In reply to the plan’s testimony, but in contrast to what he said earlier to Montanile’s attorney, Roberts said it may not be too difficult for a plan to follow participant cases closely, inform the participant that it is aware of the processing and stay apprised of the tort case as it advances, in order to enforce the lien.

Katyal replied that plans don’t notice when settlements occur. Auto accidents, for example, are settled without any public record and without any lawsuit being filed. And monitoring of this kind costs plans a lot, he added.

Katyal summed up the ERISA plan’s stance:

  • Courts need to enforce plans’ written terms and reasonable decisions.
  • The plan was trying to achieve an equitable remedy and no more than that. It does want to close a loophole that allows participants to escape having to deliver equitable relief.
  • ERISA plans can recover without satisfying Knudson’s tracing rules (see sidebar), and still fit in a proper definition of equitable relief.

Struggling with Scope of Equitable Relief

A circuit court split has allowed plan participants and beneficiaries in certain jurisdictions to avoid repaying plans by spending funds faster than plans could track them.

Under the Supreme Court ruling in Great-West Life & Annuity Ins. Co. v. Knudson, 534 U.S. 204 (2002), a plan’s claim for payment fails if the defendant is not in possession of the disputed funds. Knudson remains the law of the land, all parties at the argument agreed. For more information on the evolution of health plan recoveries and equitable relief, go to Section 631 of the Coordination of Benefits Handbook.

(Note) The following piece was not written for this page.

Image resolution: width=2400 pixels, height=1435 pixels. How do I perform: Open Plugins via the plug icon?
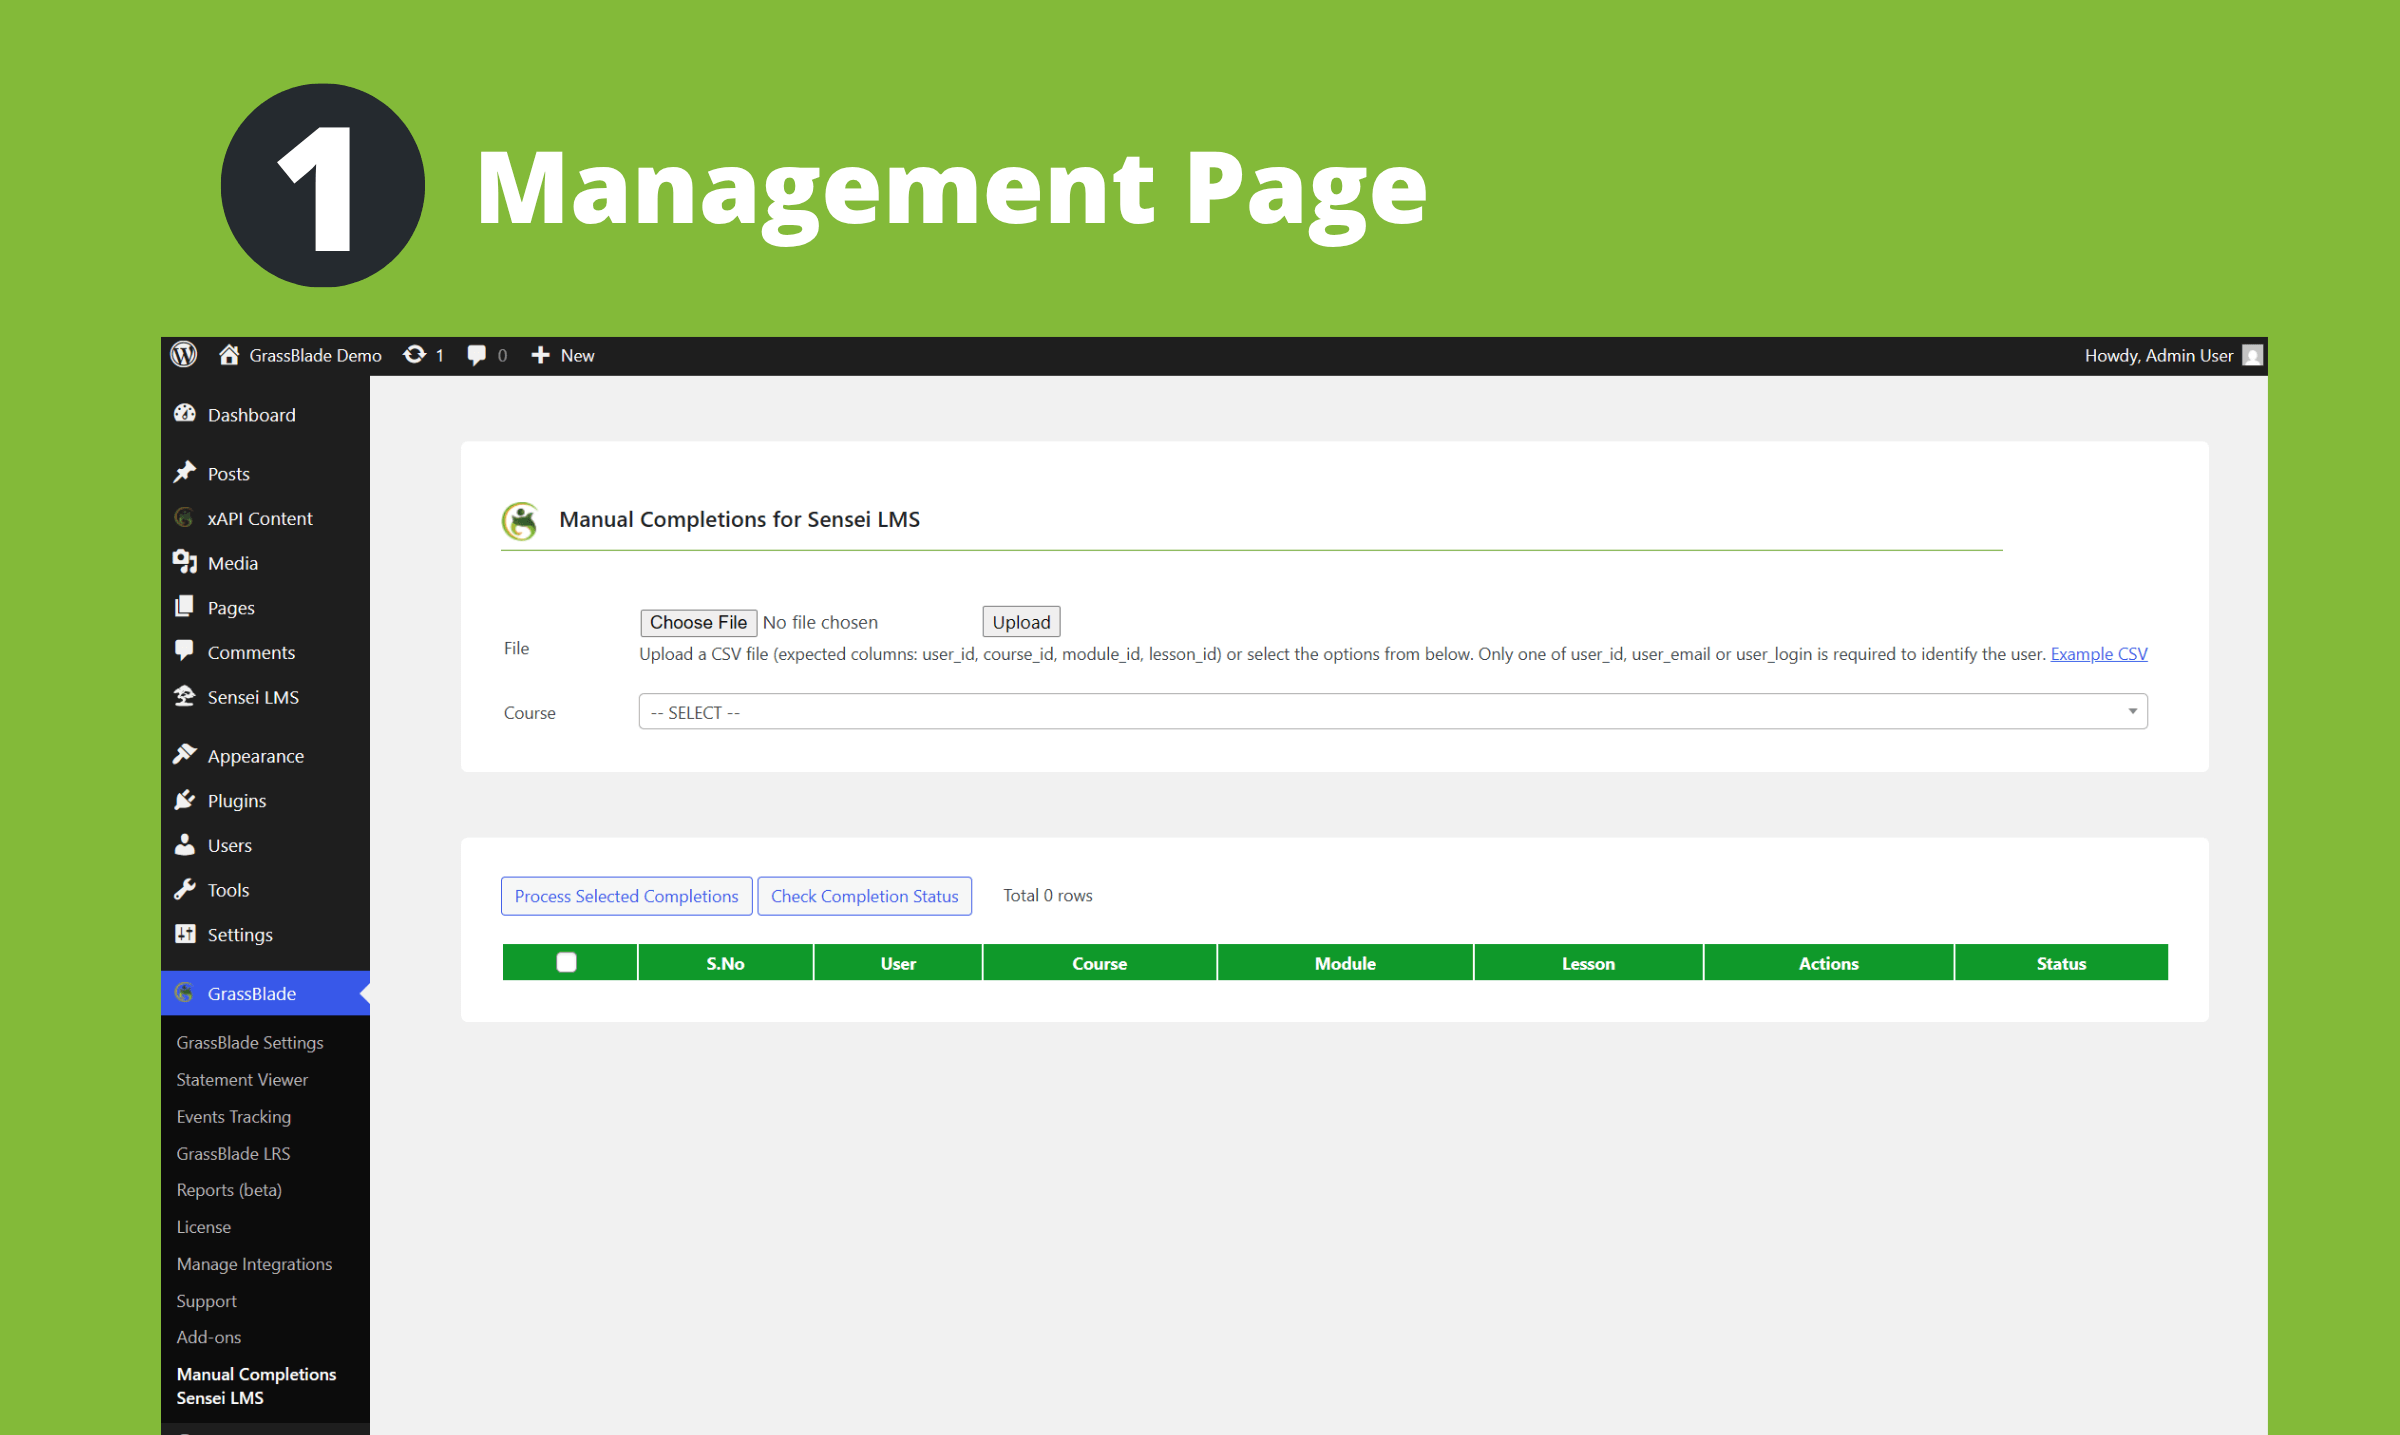point(186,800)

Four years later, the Supreme Court recognized a broader definition of funds being in a defendant’s possession, thereby preserving more plan fiduciaries’ claims for equitable relief. For example, more courts now hold that if an equitable lien can be established (for example, by a signed subrogation agreement), then direct tracing to an actual fund might not be required. For more on the Sereboff ruling, see Section 632 of the Handbook.

Attorney Pay Remains Safe

Justice Sonia Sotomayor asked Katyal if he thought plans might should be able to go the participant, attorney or law firm for the fees paid to get the participant’s tort settlement. Katyal noted that was not what the plan thought, because the lawyer is not a party to the underlying ERISA agreement between plan and participant.

Tracking Remains Important

The arguments revealed that tracking participant tort litigation and tracing settlement funds remains important for plans, Michelle Capezza, an attorney with Epstein Becker & Green in New York, told the Guide.

Plans should think about procedures they use to track participants’ tort litigation and could result in a fund from which they could be reimbursed. The outcome in this case could influence how plan documents are drafted, she notes. Documents should clearly state subrogation and recovery rights and provisions that are materially consistent in all aspects should appear in summary plan descriptions, she said.

Attorney Roy Harmon of Greenville, S.C., said there is a likelihood that Montanile will prevail, because the facts are sympathetic. “That does matter regardless of what the courts say,” he said, adding: “Even if the plan did have a claim on the plan member, most of them do not have the kind of money to pay the judgment. So when the big money gets spent on groceries and rent, there is nothing to go after.”

Harmon added: “Sereboff did not abrogate Knudson‘s holding that the remedy must be directed at the asset and not the person (which would be a claim for damages, also known as legal relief). The plan member spent the money, so there is no asset left.”